Segment Start: INPUT DATA

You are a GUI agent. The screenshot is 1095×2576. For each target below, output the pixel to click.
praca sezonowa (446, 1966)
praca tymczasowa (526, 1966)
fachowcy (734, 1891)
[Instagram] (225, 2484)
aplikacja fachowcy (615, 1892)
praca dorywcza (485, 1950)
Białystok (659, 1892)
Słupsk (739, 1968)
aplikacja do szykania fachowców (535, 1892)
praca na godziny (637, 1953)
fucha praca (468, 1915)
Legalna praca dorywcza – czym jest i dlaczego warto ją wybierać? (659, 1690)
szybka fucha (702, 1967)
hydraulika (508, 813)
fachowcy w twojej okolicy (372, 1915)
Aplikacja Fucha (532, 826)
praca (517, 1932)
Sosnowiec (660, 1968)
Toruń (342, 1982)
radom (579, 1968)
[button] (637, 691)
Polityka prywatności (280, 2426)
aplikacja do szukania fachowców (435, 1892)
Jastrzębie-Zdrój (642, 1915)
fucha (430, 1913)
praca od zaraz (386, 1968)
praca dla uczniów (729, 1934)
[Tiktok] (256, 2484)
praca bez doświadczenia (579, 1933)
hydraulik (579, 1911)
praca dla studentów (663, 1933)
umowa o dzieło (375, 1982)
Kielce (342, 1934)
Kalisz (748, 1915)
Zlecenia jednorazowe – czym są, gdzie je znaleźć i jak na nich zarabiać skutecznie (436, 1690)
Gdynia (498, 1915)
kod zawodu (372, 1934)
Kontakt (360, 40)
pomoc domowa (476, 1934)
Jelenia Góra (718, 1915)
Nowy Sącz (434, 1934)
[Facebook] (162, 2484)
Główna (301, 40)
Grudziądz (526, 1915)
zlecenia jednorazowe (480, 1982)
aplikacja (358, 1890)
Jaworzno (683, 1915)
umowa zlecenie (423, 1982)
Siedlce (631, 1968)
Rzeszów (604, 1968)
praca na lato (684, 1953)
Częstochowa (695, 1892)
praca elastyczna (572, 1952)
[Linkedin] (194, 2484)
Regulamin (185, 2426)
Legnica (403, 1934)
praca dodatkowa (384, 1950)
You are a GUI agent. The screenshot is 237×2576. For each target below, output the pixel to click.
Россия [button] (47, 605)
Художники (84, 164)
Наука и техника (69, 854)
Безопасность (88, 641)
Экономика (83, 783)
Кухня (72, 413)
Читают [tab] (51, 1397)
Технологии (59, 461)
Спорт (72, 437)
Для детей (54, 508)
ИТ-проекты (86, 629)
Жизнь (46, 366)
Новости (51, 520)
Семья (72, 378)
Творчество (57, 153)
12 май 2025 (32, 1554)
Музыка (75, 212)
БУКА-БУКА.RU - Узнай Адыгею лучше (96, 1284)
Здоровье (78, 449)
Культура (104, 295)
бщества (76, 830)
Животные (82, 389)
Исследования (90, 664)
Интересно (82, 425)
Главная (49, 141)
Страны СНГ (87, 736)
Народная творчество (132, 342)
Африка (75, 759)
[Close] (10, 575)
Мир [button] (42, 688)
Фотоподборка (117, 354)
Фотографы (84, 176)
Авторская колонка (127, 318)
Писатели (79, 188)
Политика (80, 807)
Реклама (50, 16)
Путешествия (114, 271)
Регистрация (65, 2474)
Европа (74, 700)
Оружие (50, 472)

Segment End: INPUT DATA

### THE TASK
Exactly as written, please reproduce the lines from the first line of the data to the line containing "Słupsk (739, 1968)", inclusive, and nothing else.

### TASK ANSWER
You are a GUI agent. The screenshot is 1095×2576. For each target below, output the pixel to click.
praca sezonowa (446, 1966)
praca tymczasowa (526, 1966)
fachowcy (734, 1891)
[Instagram] (225, 2484)
aplikacja fachowcy (615, 1892)
praca dorywcza (485, 1950)
Białystok (659, 1892)
Słupsk (739, 1968)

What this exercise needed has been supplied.